The number one problem with blindness is that you can’t see. That’s not profound, just true. This blindness is far worse than you think and far more destructive than you can imagine. Allow me to explain.
This story is not a fairy tale. It is not something we can stand back, point at, and say, “Yeah, that’s the problem!” This is not a make-believe fable in which the prince comes, kisses the beauty, and everyone lives happily ever after, no matter what. If you think so, you have ingested far more of Satan’s fruit than you think. This is a horror story, not a fable, and will only get worse unless we awaken to the truth.
The Church cannot see as long as you and I refuse to see. This blindness is self-induced. Sleeping Beauty is not a metaphor for some mystical church—someone else out there, somewhere else, in a mess. She is you and she is me. We, not them, are the Church. It’s not the Church that needs the healing antidote—it’s you and me.
If you and I will admit our own blindness, then maybe the Church as a whole will awaken. But alas, you may not perceive this problem as ours. If so read on because the Doctor is still diagnosing the extent of the damage caused by the poison.

☆ ☆ ☆

#### Exercise objective:
Reproduce the entire passage on the Church's blindness word for word, with nothing changed. The records were taken from a different source than the text.

(Extracted records)
☆ ☆ ☆

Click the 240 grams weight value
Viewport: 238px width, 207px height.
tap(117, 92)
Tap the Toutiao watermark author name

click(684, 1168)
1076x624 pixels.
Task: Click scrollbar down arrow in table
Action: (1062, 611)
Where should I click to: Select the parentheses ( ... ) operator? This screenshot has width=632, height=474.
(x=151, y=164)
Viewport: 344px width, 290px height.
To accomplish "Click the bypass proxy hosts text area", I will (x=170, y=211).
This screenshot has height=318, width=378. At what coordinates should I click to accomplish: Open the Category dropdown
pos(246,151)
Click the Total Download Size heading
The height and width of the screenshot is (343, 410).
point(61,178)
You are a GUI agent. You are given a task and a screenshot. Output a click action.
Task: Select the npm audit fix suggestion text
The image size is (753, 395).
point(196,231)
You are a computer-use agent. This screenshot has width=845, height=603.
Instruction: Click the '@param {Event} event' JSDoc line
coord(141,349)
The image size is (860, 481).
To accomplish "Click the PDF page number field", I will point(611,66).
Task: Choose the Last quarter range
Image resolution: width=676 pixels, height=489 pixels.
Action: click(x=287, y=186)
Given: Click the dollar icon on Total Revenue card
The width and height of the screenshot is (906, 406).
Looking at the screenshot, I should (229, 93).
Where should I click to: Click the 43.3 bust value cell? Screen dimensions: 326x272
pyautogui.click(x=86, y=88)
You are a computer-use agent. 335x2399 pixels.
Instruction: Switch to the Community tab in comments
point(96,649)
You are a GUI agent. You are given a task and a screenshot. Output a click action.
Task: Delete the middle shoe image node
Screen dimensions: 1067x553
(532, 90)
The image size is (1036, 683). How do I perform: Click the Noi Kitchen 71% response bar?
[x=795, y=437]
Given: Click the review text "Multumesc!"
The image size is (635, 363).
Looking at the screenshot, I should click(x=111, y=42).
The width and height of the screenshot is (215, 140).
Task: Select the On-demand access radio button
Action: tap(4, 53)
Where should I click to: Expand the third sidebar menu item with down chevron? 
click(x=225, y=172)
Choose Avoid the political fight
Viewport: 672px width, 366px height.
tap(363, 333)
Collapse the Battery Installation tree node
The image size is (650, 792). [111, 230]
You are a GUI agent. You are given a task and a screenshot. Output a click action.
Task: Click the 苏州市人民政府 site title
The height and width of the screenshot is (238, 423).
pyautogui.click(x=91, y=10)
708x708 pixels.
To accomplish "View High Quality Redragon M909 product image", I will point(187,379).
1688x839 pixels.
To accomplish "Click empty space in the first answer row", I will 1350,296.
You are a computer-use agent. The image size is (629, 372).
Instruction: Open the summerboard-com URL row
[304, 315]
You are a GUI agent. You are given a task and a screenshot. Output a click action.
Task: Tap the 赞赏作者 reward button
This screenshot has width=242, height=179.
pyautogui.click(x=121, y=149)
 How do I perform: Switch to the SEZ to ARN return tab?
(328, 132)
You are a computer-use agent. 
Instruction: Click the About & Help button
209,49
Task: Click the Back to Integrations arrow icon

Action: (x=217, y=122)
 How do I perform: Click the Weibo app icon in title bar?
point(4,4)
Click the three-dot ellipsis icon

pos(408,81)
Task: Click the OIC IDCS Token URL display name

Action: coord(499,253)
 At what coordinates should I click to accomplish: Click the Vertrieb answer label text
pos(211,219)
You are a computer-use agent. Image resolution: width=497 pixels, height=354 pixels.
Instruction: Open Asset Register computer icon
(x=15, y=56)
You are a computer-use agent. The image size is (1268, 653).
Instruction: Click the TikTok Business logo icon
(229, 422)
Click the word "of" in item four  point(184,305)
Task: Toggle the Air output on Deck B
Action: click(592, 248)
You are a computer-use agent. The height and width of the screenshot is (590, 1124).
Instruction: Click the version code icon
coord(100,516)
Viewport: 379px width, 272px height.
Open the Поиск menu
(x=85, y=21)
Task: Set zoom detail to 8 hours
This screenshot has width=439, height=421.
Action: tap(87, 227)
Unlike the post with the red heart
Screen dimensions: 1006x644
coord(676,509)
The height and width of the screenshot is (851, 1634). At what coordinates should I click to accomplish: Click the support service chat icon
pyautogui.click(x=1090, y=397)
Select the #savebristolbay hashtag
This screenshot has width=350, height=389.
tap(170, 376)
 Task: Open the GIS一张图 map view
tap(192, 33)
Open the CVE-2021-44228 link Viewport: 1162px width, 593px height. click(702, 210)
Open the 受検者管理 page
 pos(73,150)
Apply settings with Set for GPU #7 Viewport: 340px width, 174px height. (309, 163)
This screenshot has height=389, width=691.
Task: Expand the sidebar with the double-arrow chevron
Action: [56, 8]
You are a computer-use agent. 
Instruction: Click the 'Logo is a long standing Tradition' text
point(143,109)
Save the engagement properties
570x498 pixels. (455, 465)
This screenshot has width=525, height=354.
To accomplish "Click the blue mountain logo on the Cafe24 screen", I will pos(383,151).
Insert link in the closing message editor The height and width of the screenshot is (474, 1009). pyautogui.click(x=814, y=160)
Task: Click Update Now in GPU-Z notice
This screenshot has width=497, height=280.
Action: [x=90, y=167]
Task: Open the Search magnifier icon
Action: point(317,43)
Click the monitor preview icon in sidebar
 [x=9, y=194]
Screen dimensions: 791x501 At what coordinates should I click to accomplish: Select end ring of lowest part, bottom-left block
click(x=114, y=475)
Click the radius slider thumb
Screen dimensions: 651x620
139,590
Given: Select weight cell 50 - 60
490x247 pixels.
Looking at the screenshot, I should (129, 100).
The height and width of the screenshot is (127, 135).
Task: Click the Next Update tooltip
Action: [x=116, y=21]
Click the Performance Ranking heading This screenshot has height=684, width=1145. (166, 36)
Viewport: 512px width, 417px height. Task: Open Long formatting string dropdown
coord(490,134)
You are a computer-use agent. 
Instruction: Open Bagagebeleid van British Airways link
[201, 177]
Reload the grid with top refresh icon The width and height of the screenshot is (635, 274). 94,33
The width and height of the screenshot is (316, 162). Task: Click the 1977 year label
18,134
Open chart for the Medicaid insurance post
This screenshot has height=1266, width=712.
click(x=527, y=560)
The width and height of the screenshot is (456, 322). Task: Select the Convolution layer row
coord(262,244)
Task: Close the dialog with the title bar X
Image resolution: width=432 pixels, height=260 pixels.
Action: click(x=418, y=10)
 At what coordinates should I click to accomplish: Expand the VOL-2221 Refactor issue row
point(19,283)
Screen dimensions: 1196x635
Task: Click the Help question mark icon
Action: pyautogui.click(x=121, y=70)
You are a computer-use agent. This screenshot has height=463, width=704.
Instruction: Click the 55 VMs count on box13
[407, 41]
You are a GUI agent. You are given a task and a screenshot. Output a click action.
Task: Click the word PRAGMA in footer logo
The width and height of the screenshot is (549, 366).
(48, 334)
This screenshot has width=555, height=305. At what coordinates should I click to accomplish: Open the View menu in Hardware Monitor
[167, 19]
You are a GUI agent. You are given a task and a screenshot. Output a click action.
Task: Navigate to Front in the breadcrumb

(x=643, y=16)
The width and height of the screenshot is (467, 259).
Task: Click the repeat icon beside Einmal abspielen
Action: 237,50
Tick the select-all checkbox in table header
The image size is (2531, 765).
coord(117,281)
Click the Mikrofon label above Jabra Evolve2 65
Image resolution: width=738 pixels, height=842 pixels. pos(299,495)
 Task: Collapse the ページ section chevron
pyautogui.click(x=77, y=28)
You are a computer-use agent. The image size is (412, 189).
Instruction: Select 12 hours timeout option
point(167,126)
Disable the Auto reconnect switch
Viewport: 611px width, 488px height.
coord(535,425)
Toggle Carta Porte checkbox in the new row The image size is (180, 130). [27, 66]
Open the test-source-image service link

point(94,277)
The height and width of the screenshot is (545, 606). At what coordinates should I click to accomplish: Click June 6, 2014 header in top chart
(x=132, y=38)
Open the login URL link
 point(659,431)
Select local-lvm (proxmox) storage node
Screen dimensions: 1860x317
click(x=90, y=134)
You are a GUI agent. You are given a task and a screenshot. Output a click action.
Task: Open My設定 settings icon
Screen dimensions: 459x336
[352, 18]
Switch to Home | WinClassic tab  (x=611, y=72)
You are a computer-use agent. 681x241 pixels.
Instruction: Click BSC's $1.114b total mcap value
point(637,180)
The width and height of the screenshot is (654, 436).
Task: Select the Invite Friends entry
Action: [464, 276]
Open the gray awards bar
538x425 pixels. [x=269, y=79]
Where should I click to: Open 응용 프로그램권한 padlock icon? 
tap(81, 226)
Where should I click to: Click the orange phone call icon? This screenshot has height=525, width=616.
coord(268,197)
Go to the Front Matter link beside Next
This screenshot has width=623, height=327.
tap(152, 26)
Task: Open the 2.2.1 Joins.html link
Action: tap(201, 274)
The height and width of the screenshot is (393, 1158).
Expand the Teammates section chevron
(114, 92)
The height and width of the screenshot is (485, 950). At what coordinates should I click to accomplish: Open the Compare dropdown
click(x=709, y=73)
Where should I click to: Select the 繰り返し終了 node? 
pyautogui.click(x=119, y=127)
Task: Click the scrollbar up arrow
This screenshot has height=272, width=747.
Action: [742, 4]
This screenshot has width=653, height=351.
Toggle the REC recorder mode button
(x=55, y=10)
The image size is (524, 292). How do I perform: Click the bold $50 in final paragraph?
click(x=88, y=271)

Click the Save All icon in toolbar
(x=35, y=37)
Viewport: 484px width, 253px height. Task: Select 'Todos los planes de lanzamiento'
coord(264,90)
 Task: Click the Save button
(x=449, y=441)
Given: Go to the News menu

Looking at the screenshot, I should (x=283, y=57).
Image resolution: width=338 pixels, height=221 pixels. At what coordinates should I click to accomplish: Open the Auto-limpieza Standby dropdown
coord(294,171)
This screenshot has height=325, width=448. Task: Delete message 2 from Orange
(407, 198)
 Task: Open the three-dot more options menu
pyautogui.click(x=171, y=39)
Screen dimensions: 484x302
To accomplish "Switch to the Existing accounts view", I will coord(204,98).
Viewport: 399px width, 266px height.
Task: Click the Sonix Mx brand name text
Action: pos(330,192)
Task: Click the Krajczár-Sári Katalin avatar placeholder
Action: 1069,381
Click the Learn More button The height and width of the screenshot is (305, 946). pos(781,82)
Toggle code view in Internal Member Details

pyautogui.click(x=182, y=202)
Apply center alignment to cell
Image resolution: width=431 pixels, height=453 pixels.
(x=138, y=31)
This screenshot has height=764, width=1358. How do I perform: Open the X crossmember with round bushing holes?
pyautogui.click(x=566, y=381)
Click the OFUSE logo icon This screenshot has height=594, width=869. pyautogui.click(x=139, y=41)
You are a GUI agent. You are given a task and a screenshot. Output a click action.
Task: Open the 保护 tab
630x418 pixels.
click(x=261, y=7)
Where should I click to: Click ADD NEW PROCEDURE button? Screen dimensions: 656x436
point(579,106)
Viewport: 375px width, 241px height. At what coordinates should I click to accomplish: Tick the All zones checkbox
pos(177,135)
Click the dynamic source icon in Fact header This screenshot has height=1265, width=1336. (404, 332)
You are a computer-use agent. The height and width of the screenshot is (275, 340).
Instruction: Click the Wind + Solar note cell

☆ ☆ ☆

#### Solved problem:
The number one problem with blindness is that you can’t see. That’s not profound, just true. This blindness is far worse than you think and far more destructive than you can imagine. Allow me to explain.
This story is not a fairy tale. It is not something we can stand back, point at, and say, “Yeah, that’s the problem!” This is not a make-believe fable in which the prince comes, kisses the beauty, and everyone lives happily ever after, no matter what. If you think so, you have ingested far more of Satan’s fruit than you think. This is a horror story, not a fable, and will only get worse unless we awaken to the truth.
The Church cannot see as long as you and I refuse to see. This blindness is self-induced. Sleeping Beauty is not a metaphor for some mystical church—someone else out there, somewhere else, in a mess. She is you and she is me. We, not them, are the Church. It’s not the Church that needs the healing antidote—it’s you and me.
If you and I will admit our own blindness, then maybe the Church as a whole will awaken. But alas, you may not perceive this problem as ours. If so read on because the Doctor is still diagnosing the extent of the damage caused by the poison.